Ezekiel 36:25-28 (ESV) – 25 I (God is speaking here…) will sprinkle clean water on you, and you shall be clean from all your uncleannesses, and from all your idols I will cleanse you. 26 And I will give you a new heart, and a new spirit I will put within you. And I will remove the heart of stone from your flesh and give you a heart of flesh. 27 And I will put my Spirit within you, and cause you to walk in my statutes and be careful to obey my rules. 28 You shall dwell in the land that I gave to your fathers, and you shall be my people, and I will be your God.

It is God who overcomes our foolishness.  He changes our hearts and causes us to grow in personal holiness so that we commit fewer and fewer acts of corruption and iniquity (i.e. “walk in my statutes.”)  And the end result of this change of heart is a personal and permanent relationship with God (“you shall be My people and I will be your God.”)  The final result of this inward change produced in us by God is that we do not say, “there is no God”, but we rejoice in the fact that we are His people and He is our God!
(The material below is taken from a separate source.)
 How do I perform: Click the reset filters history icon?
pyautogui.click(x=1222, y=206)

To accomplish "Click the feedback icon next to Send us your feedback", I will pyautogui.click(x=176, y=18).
On a practical level, this teaches me that my knowledge of God and my personal, ongoing relationship with Him has a direct impact on my life.  When I am actively trusting in Him and acknowledging His presence in, around and through me and seeking Him passionately… then sin will be less prevalent in my life.  I say less prevalent because I will never be able to do this perfectly in this life.  But I can strive for this… trusting in the promise of God to give me a new heart and cause me to walk in His statutes (Ezek 36:25-28.)

I need to remember that naturally… apart from God… I am a fool.  How about you?